Re: [PATCH 03/14] KVM: arm64: Support host MMIO trap handlers for unmapped devices
From: Fuad Tabba
Date: Fri Mar 13 2026 - 05:35:23 EST
Hi Sebastian,
On Tue, 10 Mar 2026 at 12:49, Sebastian Ene <sebastianene@xxxxxxxxxx> wrote:
>
> Introduce a mechanism to register callbacks for MMIO accesses to regions
> unmapped from the host Stage-2 page tables.
>
> This infrastructure allows the hypervisor to intercept host accesses to
> protected or emulated devices.
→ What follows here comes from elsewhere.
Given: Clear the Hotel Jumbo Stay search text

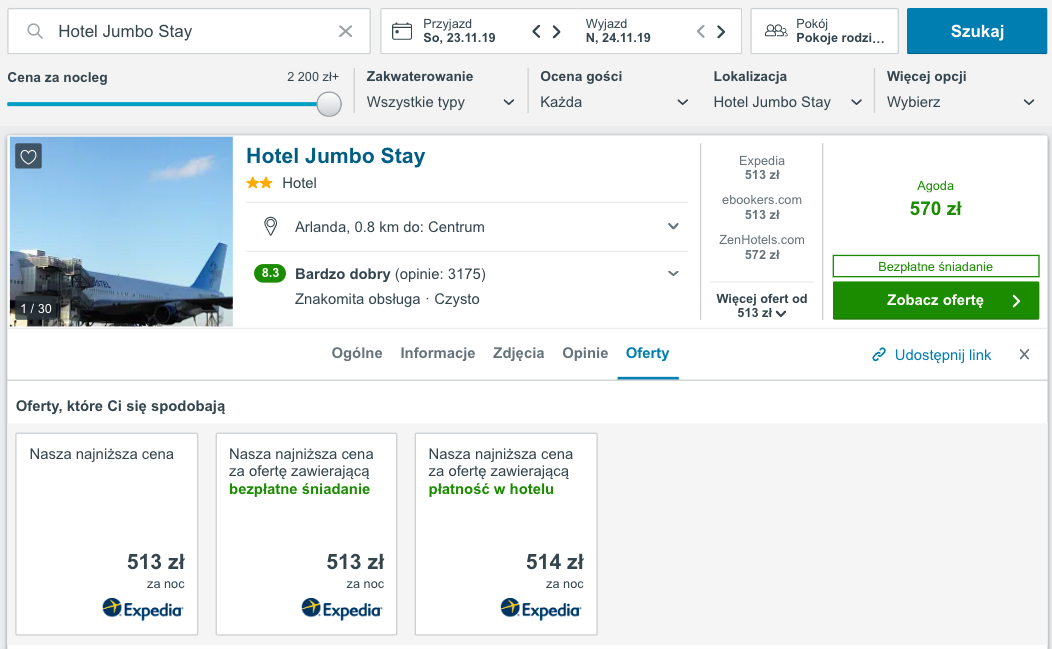Looking at the screenshot, I should (346, 31).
When a Stage-2 fault occurs on a
> registered device region, the hypervisor will invoke the associated
> callback to emulate the access.
>
> Signed-off-by: Sebastian Ene <sebastianene@xxxxxxxxxx>
> ---
> arch/arm64/include/asm/kvm_arm.h | 3 ++
> arch/arm64/include/asm/kvm_pkvm.h | 6 ++++
> arch/arm64/kvm/hyp/nvhe/mem_protect.c | 41 +++++++++++++++++++++++++++
> arch/arm64/kvm/hyp/nvhe/setup.c | 3 ++
> 4 files changed, 53 insertions(+)
>
> diff --git a/arch/arm64/include/asm/kvm_arm.h b/arch/arm64/include/asm/kvm_arm.h
> index 3f9233b5a130..8fe1e80ab3f4 100644
> --- a/arch/arm64/include/asm/kvm_arm.h
> +++ b/arch/arm64/include/asm/kvm_arm.h
> @@ -304,6 +304,9 @@
>
> /* Hyp Prefetch Fault Address Register (HPFAR/HDFAR) */
> #define HPFAR_MASK (~UL(0xf))
> +
> +#define FAR_MASK GENMASK_ULL(11, 0)
> +
> /*
> * We have
> * PAR [PA_Shift - 1 : 12] = PA [PA_Shift - 1 : 12]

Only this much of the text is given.